The signs are visually similar to a high degree and, depending on consumers’ pronunciation of the contested sign, aurally similar to a high degree or aurally identical. The signs are conceptually highly similar or not conceptually similar.


The differences, resulting mainly from the less important figurative element and the additional verbal elements in the contested sign, which are less dominant and less distinctive, are not capable of offsetting the significant commonalities between the signs resulting from the fact that the earlier mark is reproduced in its entirety in the contested sign, as an element with an independent distinctive role. The coinciding element constitutes the entire earlier mark and the most distinctive and dominant element in the contested mark.


Consequently, the relevant public could believe the contested sign to be a variant of the earlier mark and, therefore, conclude that the contested goods found to be identical or similar (to various degrees) to those of the opponent originated from the same undertaking or at least from economically linked undertakings.
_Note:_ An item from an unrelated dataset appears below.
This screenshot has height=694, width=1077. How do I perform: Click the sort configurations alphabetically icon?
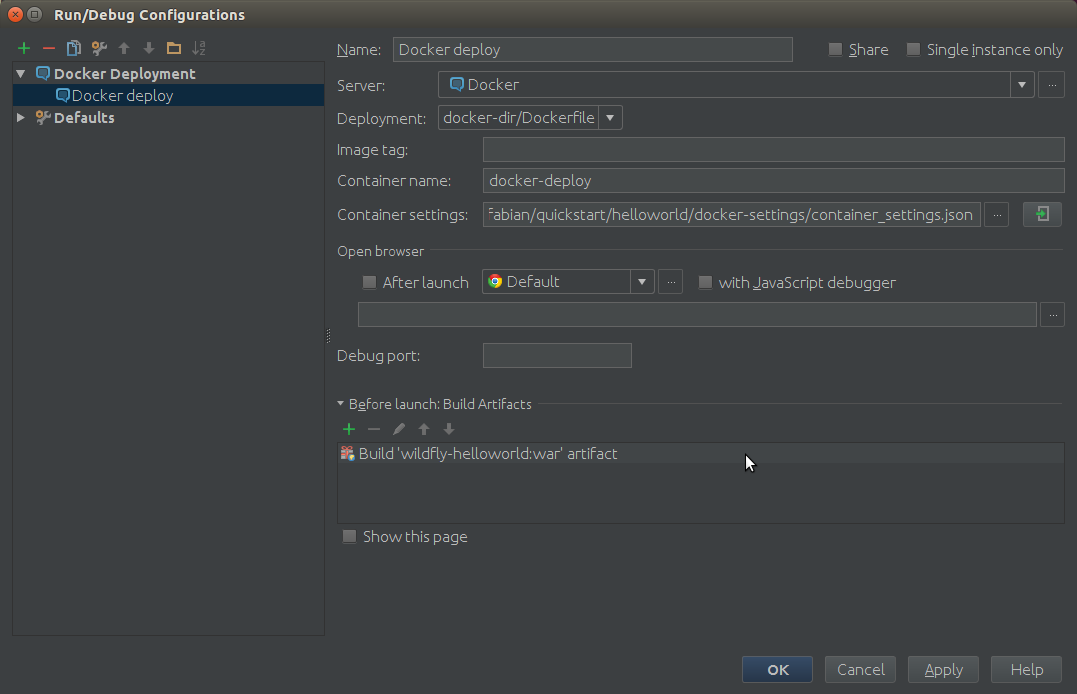198,48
Considering all the above, there is a likelihood of confusion on the part of the English-speaking part of the public. As stated above in section c) of this decision, a likelihood of confusion for only part of the relevant public of the European Union is sufficient to reject the contested application.


It follows from the above that the contested trade mark must be rejected for the goods found to be identical or similar (to various degrees) to those of the earlier trade mark. This conclusion furthermore holds for the contested goods that are similar to a low degree to those of the earlier mark. This is because, taking into account the principle of interdependence set out above, the similarity between the signs is significant enough to lead to a likelihood of confusion even in relation to the goods that have only a low degree of similarity.


In its observations, the applicant argues that the earlier trade mark ‘represents a weak mark, with little distinctive capacity’, given that many trade marks include ‘PRANA’. In support of its argument the applicant refers to several trade mark registrations in the EU.


The Opposition Division notes that the existence of several trade mark registrations is not per se particularly conclusive, as it does not necessarily reflect the situation in the market. In other words, on the basis of register data only, it cannot be assumed that all such trade marks have been effectively used. It follows that the evidence filed does not demonstrate that consumers have been exposed to widespread use of, and have become accustomed to, trade marks that include ‘PRANA’. Under these circumstances, the applicant’s claims must be set aside.


The rest of the contested goods (those in Class 5) are dissimilar. As similarity of goods and services is a necessary condition for the application of Article 8(1) EUTMR, the opposition based on this Article and directed at these goods cannot be successful.



COSTS


According to Article 109(1) EUTMR, the losing party in opposition proceedings must bear the fees and costs incurred by the other party. According to Article 109(3) EUTMR, where each party succeeds on some heads and fails on others, or if reasons of equity so dictate, the Opposition Division will decide a different apportionment of costs.


Since the opposition is successful for only some of the contested goods, both parties have succeeded on some heads and failed on others. Consequently, each party has to bear its own costs.





The Opposition Division



Saida CRABBE

Gonzalo BILBAO TEJADA

Martin EBERL


According to Article 67 EUTMR, any party adversely affected by this decision has a right to appeal against this decision. According to Article 68 EUTMR, notice of appeal must be filed in writing at the Office within two months of the date of notification of this decision. It must be filed in the language of the proceedings in which the decision subject to appeal was taken. Furthermore, a written statement of the grounds for appeal must be filed within four months of the same date. The notice of appeal will be deemed to have been filed only when the appeal fee of EUR 720 has been paid.